* [WHAT IS EXPECTED]: Could you repeat the records below exactly as written?

[Dataset entries]

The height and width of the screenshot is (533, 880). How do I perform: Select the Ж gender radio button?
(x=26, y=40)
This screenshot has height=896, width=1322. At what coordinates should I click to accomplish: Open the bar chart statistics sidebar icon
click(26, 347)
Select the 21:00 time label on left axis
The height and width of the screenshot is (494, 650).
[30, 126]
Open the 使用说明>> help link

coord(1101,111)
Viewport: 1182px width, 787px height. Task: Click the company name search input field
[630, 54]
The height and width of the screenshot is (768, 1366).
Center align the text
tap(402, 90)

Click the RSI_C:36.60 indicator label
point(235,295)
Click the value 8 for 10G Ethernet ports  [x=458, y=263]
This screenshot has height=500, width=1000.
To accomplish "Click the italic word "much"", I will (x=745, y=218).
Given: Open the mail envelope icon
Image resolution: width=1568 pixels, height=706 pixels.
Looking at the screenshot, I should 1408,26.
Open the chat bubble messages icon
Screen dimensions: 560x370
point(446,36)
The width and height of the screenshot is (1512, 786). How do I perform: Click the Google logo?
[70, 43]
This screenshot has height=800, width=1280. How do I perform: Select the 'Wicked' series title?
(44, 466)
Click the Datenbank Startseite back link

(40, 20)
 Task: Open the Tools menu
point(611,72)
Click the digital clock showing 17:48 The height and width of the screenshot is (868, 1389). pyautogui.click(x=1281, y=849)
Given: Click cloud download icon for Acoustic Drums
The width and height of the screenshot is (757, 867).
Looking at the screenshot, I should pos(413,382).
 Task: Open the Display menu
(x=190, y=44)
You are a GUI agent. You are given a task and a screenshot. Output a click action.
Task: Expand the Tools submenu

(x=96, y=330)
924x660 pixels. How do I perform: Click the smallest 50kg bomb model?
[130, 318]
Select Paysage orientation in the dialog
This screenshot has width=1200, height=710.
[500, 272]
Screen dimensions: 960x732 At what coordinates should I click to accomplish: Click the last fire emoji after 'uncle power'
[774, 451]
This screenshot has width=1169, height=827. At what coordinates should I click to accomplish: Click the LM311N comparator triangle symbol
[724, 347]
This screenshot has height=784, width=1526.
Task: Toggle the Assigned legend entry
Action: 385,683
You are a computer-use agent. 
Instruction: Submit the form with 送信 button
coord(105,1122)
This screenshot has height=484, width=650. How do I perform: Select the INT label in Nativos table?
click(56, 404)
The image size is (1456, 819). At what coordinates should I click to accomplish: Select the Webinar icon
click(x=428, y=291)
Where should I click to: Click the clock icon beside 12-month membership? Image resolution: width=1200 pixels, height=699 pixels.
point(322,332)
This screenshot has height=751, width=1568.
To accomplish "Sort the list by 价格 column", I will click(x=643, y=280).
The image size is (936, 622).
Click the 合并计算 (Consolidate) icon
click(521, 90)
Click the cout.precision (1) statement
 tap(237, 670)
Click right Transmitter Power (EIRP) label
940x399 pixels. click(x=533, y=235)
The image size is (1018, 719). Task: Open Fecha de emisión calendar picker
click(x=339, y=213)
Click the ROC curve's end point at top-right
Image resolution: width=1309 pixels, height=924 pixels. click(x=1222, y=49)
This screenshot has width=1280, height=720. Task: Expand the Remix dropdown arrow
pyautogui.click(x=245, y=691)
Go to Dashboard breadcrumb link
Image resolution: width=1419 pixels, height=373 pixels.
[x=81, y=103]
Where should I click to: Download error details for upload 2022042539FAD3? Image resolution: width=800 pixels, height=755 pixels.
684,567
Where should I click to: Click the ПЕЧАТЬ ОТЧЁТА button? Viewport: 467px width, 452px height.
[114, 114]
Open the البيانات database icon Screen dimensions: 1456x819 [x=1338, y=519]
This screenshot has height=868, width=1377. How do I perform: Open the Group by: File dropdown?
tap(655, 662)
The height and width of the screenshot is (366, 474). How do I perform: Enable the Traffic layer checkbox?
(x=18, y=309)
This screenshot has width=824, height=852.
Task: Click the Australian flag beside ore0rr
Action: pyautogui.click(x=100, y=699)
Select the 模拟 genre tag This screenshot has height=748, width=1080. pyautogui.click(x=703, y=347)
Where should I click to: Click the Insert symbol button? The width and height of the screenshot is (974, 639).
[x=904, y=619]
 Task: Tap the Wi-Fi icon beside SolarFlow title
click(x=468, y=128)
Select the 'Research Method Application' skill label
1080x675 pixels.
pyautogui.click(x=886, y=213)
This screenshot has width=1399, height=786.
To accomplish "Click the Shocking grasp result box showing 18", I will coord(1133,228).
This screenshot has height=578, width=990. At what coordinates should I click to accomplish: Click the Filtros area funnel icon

* [RESPONSE BELOW]:
The height and width of the screenshot is (533, 880). How do I perform: Select the Ж gender radio button?
(x=26, y=40)
This screenshot has height=896, width=1322. At what coordinates should I click to accomplish: Open the bar chart statistics sidebar icon
click(26, 347)
Select the 21:00 time label on left axis
The height and width of the screenshot is (494, 650).
[30, 126]
Open the 使用说明>> help link

coord(1101,111)
Viewport: 1182px width, 787px height. Task: Click the company name search input field
[630, 54]
The height and width of the screenshot is (768, 1366).
Center align the text
tap(402, 90)

Click the RSI_C:36.60 indicator label
point(235,295)
Click the value 8 for 10G Ethernet ports  [x=458, y=263]
This screenshot has height=500, width=1000.
To accomplish "Click the italic word "much"", I will (x=745, y=218).
Given: Open the mail envelope icon
Image resolution: width=1568 pixels, height=706 pixels.
Looking at the screenshot, I should 1408,26.
Open the chat bubble messages icon
Screen dimensions: 560x370
point(446,36)
The width and height of the screenshot is (1512, 786). How do I perform: Click the Google logo?
[70, 43]
This screenshot has height=800, width=1280. How do I perform: Select the 'Wicked' series title?
(44, 466)
Click the Datenbank Startseite back link

(40, 20)
 Task: Open the Tools menu
point(611,72)
Click the digital clock showing 17:48 The height and width of the screenshot is (868, 1389). pyautogui.click(x=1281, y=849)
Given: Click cloud download icon for Acoustic Drums
The width and height of the screenshot is (757, 867).
Looking at the screenshot, I should pos(413,382).
 Task: Open the Display menu
(x=190, y=44)
You are a GUI agent. You are given a task and a screenshot. Output a click action.
Task: Expand the Tools submenu

(x=96, y=330)
924x660 pixels. How do I perform: Click the smallest 50kg bomb model?
[130, 318]
Select Paysage orientation in the dialog
This screenshot has width=1200, height=710.
[500, 272]
Screen dimensions: 960x732 At what coordinates should I click to accomplish: Click the last fire emoji after 'uncle power'
[774, 451]
This screenshot has width=1169, height=827. At what coordinates should I click to accomplish: Click the LM311N comparator triangle symbol
[724, 347]
This screenshot has height=784, width=1526.
Task: Toggle the Assigned legend entry
Action: 385,683
You are a computer-use agent. 
Instruction: Submit the form with 送信 button
coord(105,1122)
This screenshot has height=484, width=650. How do I perform: Select the INT label in Nativos table?
click(56, 404)
The image size is (1456, 819). At what coordinates should I click to accomplish: Select the Webinar icon
click(x=428, y=291)
Where should I click to: Click the clock icon beside 12-month membership? Image resolution: width=1200 pixels, height=699 pixels.
point(322,332)
This screenshot has height=751, width=1568.
To accomplish "Sort the list by 价格 column", I will click(x=643, y=280).
The image size is (936, 622).
Click the 合并计算 (Consolidate) icon
click(521, 90)
Click the cout.precision (1) statement
 tap(237, 670)
Click right Transmitter Power (EIRP) label
940x399 pixels. click(x=533, y=235)
The image size is (1018, 719). Task: Open Fecha de emisión calendar picker
click(x=339, y=213)
Click the ROC curve's end point at top-right
Image resolution: width=1309 pixels, height=924 pixels. click(x=1222, y=49)
This screenshot has width=1280, height=720. Task: Expand the Remix dropdown arrow
pyautogui.click(x=245, y=691)
Go to Dashboard breadcrumb link
Image resolution: width=1419 pixels, height=373 pixels.
[x=81, y=103]
Where should I click to: Download error details for upload 2022042539FAD3? Image resolution: width=800 pixels, height=755 pixels.
684,567
Where should I click to: Click the ПЕЧАТЬ ОТЧЁТА button? Viewport: 467px width, 452px height.
[114, 114]
Open the البيانات database icon Screen dimensions: 1456x819 [x=1338, y=519]
This screenshot has height=868, width=1377. How do I perform: Open the Group by: File dropdown?
tap(655, 662)
The height and width of the screenshot is (366, 474). How do I perform: Enable the Traffic layer checkbox?
(x=18, y=309)
This screenshot has width=824, height=852.
Task: Click the Australian flag beside ore0rr
Action: pyautogui.click(x=100, y=699)
Select the 模拟 genre tag This screenshot has height=748, width=1080. pyautogui.click(x=703, y=347)
Where should I click to: Click the Insert symbol button? The width and height of the screenshot is (974, 639).
[x=904, y=619]
 Task: Tap the Wi-Fi icon beside SolarFlow title
click(x=468, y=128)
Select the 'Research Method Application' skill label
1080x675 pixels.
pyautogui.click(x=886, y=213)
This screenshot has width=1399, height=786.
To accomplish "Click the Shocking grasp result box showing 18", I will coord(1133,228).
This screenshot has height=578, width=990. At what coordinates should I click to accomplish: Click the Filtros area funnel icon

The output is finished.